There comes a point however where “Leah” has to deliver on her promises and Wild Tigers I Have Known also has to live up to the thin narrative thread that intersperses all these flights of fancy. And it does. Not unlike Stand By Me, which is certainly evoked here in imagery and in the looking up to older boys and wanting to be like them (there is even mention of a dead boy here who also undoubtedly went off the rails by following an unconventional path), the real story in Wild Tigers I Have Known is a metaphorical one of exploration and self-discovery and Archer treats it with equal poignancy, sensitivity and humour.
Wild Tigers I Have Known is released in the UK by Soda Pictures. The film is presented on a dual-layer disc, in PAL format, and is Region 2 encoded.

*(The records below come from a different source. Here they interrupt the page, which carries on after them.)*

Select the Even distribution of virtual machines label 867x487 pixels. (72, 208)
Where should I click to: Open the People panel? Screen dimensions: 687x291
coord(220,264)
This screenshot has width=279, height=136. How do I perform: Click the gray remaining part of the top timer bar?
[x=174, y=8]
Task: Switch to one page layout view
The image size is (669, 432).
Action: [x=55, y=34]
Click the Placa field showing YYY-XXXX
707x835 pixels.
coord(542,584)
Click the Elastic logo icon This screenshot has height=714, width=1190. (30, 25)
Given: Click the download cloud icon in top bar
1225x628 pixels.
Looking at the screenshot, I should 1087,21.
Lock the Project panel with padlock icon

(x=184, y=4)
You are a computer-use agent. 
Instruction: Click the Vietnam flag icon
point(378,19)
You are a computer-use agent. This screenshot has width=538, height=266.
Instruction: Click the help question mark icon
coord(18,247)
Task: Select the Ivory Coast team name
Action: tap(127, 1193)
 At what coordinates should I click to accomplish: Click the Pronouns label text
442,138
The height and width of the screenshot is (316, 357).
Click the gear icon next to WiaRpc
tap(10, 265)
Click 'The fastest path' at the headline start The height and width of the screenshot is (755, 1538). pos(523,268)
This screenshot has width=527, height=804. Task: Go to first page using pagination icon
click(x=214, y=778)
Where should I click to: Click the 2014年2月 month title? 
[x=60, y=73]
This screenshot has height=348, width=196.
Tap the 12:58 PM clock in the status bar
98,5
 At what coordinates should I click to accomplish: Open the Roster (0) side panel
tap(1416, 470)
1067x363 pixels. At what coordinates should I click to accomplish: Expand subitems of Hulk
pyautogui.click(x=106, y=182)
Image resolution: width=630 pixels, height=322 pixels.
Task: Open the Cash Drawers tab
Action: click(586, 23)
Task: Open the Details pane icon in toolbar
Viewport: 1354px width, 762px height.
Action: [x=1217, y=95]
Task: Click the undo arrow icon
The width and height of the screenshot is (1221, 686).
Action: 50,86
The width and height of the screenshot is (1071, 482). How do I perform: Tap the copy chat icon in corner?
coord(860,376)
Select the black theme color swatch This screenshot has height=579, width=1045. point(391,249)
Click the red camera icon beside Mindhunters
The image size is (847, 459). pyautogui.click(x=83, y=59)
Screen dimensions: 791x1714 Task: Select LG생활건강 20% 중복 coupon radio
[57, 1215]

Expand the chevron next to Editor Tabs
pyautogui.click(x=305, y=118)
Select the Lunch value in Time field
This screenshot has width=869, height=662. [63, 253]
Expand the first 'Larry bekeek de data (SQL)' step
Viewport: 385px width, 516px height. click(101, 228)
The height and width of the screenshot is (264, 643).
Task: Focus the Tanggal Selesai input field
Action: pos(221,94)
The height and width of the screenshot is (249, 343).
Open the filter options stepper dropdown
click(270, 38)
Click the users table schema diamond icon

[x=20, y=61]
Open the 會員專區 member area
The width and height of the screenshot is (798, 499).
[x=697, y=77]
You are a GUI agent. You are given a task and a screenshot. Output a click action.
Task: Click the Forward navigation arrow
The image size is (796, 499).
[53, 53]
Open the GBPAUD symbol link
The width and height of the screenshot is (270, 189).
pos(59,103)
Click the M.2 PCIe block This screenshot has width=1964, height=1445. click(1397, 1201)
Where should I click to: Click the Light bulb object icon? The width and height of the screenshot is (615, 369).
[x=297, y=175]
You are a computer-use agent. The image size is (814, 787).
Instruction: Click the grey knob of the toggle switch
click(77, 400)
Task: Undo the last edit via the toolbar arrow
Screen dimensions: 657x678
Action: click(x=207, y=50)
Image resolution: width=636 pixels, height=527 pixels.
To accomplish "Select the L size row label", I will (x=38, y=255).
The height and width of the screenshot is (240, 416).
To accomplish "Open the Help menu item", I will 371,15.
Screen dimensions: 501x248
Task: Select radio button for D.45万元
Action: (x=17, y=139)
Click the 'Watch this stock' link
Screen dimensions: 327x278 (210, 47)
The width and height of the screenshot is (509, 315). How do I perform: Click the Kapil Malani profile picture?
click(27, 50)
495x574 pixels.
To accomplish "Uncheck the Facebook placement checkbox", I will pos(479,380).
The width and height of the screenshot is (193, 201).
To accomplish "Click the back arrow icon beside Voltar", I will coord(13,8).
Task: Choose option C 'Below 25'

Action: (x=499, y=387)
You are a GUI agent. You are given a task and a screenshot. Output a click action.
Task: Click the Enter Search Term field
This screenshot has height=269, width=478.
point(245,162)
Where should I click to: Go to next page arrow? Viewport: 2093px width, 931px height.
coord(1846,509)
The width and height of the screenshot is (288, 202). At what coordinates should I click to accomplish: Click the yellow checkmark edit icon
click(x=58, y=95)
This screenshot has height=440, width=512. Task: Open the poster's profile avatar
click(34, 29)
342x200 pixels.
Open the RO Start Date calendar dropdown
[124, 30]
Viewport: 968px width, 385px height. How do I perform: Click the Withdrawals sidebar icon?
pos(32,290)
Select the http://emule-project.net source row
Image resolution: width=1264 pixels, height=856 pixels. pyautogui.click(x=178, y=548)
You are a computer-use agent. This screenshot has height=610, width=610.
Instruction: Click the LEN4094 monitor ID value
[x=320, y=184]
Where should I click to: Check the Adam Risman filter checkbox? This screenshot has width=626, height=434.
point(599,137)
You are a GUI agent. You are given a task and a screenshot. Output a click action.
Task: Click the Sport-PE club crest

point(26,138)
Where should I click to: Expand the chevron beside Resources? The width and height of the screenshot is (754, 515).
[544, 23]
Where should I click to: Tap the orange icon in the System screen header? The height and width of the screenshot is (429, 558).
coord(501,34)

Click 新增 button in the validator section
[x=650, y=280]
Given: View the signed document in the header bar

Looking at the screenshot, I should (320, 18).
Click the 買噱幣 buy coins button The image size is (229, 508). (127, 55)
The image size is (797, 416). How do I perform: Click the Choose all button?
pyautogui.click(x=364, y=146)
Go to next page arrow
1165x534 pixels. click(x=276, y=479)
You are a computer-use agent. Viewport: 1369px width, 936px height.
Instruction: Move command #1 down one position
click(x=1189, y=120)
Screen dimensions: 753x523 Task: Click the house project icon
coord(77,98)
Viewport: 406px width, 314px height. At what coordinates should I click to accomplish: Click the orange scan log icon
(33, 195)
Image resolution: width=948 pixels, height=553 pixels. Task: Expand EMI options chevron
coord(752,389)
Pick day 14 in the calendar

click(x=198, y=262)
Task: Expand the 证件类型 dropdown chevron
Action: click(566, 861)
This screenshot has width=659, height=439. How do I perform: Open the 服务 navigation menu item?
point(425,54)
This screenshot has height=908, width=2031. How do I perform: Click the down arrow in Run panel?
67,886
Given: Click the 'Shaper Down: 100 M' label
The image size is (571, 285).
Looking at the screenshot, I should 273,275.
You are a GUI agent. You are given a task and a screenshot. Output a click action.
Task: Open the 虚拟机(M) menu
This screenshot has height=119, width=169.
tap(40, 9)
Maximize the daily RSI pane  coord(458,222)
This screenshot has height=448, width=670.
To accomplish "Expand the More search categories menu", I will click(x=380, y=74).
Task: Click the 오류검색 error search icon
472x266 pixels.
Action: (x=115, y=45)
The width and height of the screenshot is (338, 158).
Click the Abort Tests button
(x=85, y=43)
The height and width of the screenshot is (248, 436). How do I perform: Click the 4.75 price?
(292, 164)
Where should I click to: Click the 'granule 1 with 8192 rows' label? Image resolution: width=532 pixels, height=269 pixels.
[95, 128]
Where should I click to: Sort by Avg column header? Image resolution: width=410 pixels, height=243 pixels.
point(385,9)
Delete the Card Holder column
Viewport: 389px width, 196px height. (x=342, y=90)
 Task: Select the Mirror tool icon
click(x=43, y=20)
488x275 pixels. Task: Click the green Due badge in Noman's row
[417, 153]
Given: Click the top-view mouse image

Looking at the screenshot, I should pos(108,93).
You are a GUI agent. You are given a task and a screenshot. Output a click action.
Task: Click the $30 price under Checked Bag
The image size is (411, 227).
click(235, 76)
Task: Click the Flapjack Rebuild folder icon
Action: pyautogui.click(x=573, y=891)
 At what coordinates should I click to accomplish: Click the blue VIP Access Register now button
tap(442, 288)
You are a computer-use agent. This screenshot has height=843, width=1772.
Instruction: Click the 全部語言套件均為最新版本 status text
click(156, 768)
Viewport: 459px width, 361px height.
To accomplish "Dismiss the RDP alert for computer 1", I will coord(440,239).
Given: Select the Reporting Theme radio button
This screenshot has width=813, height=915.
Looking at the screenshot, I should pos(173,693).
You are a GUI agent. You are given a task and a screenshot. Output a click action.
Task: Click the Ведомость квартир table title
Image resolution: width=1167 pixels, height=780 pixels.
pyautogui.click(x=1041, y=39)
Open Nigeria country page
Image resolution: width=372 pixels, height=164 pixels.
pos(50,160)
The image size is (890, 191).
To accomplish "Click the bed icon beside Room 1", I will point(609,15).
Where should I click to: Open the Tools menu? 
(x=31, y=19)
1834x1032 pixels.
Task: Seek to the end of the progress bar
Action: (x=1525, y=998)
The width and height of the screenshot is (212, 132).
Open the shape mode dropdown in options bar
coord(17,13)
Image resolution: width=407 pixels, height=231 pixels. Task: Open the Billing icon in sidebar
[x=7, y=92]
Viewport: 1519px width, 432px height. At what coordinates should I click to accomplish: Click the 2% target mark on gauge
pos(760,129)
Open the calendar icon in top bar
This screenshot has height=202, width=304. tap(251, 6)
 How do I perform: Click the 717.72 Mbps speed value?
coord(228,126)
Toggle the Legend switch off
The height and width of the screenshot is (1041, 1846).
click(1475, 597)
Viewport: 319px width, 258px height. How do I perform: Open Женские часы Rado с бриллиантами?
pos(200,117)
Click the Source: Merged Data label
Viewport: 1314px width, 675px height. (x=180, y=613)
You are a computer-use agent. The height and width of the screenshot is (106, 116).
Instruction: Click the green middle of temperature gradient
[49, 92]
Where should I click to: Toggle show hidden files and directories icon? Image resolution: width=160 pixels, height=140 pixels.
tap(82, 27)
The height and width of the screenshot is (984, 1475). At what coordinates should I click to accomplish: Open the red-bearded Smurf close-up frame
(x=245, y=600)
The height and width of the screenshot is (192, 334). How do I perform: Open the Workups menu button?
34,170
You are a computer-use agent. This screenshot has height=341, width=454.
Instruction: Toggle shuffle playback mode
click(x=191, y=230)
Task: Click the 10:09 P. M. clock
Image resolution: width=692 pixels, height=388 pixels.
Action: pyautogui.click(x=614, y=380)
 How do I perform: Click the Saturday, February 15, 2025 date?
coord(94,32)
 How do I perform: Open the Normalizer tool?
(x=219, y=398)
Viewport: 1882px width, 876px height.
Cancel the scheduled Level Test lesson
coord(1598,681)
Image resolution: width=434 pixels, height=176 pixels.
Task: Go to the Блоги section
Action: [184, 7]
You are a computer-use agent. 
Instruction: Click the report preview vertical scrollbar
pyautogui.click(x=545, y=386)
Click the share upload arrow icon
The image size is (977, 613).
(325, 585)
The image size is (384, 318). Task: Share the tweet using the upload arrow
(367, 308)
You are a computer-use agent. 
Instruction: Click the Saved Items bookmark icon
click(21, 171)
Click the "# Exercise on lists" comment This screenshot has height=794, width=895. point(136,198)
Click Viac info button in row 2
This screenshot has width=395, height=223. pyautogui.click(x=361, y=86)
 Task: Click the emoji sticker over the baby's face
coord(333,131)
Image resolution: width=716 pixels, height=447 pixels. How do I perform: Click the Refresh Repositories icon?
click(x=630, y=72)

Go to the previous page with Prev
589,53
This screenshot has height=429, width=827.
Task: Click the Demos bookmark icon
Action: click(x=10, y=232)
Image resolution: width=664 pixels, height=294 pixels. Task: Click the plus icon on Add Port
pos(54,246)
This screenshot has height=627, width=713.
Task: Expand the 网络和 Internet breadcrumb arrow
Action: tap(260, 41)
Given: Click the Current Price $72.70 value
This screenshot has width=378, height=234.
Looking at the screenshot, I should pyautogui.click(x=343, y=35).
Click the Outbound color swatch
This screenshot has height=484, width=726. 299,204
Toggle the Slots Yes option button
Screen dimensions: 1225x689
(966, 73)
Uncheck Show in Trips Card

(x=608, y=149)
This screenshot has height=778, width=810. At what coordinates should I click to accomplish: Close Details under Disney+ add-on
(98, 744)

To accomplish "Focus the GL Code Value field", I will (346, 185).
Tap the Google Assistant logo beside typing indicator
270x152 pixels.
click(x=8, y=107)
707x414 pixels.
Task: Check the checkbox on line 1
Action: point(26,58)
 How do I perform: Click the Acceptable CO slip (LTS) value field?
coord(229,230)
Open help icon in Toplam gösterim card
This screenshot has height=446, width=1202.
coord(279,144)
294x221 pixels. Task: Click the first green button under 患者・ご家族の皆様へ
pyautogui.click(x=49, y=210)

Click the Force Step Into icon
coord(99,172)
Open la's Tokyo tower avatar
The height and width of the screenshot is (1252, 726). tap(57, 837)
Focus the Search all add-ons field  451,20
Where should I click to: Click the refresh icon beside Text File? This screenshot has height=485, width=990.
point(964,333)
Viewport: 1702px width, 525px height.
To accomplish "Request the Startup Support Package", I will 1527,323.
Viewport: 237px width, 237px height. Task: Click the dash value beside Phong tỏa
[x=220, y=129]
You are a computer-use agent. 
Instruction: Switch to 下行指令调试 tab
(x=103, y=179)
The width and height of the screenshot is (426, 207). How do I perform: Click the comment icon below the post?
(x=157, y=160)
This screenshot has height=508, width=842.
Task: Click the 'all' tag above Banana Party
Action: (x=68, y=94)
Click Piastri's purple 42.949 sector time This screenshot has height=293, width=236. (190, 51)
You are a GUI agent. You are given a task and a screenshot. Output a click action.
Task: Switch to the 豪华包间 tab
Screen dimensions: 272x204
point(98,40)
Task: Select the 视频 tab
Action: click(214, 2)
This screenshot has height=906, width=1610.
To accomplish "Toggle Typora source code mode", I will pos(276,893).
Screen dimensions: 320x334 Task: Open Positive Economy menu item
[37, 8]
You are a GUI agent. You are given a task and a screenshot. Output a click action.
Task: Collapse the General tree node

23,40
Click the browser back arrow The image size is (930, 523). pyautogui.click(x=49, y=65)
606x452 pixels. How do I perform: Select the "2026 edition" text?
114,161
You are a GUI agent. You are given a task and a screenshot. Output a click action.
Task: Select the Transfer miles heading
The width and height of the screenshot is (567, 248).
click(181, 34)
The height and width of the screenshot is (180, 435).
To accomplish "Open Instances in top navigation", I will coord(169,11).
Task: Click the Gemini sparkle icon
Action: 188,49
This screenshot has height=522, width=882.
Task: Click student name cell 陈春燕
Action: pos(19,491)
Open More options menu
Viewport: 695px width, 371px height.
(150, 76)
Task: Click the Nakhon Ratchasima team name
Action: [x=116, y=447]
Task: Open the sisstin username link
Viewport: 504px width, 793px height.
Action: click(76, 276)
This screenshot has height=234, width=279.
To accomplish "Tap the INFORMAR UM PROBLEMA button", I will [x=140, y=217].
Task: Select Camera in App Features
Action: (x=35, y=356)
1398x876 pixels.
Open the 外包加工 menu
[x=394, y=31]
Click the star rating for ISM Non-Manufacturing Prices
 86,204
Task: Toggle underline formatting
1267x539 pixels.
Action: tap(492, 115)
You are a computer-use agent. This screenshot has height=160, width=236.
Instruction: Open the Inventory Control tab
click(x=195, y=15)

Other than the fact that the image is not anamorphically enhanced, the transfer here is simply superb. The 1.78:1 aspect ratio is preserved, the image remains stable and handles the extreme saturation of the colour well with good levels of detail remaining visible. There are no marks, flaws or digital transfer issues of any kind.
The Dolby Digital 2.0 audio track is also as it should be. Dialogue, sounds and music are all well mixed and comes across clearly and effectively.
There are no subtitles on the release. Dialogue is English language.
Short Film: Beholden (13:31)
Co-written with Cam Archer (who also contributes to editing and the music), Aaron Platt’s 2004 short film in an experimental work that layers images, impressions and voice-overs to depict a case of child-abduction as an alien abduction. It’s tough going. The film is presented letterboxed at 1.66:1.
Godly Boyish (21:08)
Cam Archer’s 2004 short film is similar to the main feature here in theme and treatment, based around another boy trying to find a way to express his feelings for another boy, his longing with religious fervour turning into a desire to form a death pact in which they can always be together. Again there is lyricism in the imagery (photographed by Aaron Platt), but unfortunately in this case there is too much narration voice-over of diary entry readings and embarrassing poetic expression read and acted badly. With trippy music and looped echoing voices, the whole thing has the feel of a pretentious, self-indulgent art-school piece.
The filmmakers provide a music video for Emily Jane White’s song ‘Wild Tigers I Have Known’.
Theatrical Trailer (2:15)
The theatrical trailer has a deliberately hyperbolic voice-over, which doesn’t quite hit the right note, but the imagery certainly makes the film look intriguing.
It’s all too easy – as some of the short films included here show - for experimental filmmaking to become self-indulgent and fall into its own trappings, but in his first feature film Wild Tigers I have Known, Cam Archer manages to harness those techniques into the lyrical exploration of sensations, creating an impressionistic landscape that evocatively recreates the sense of vulnerability, longing and passion aroused in a young adolescent. Soda have put together a nice package for the film here which, although it isn’t anamorphically enhanced, sports a fine transfer and a considered selection of relevant extra features.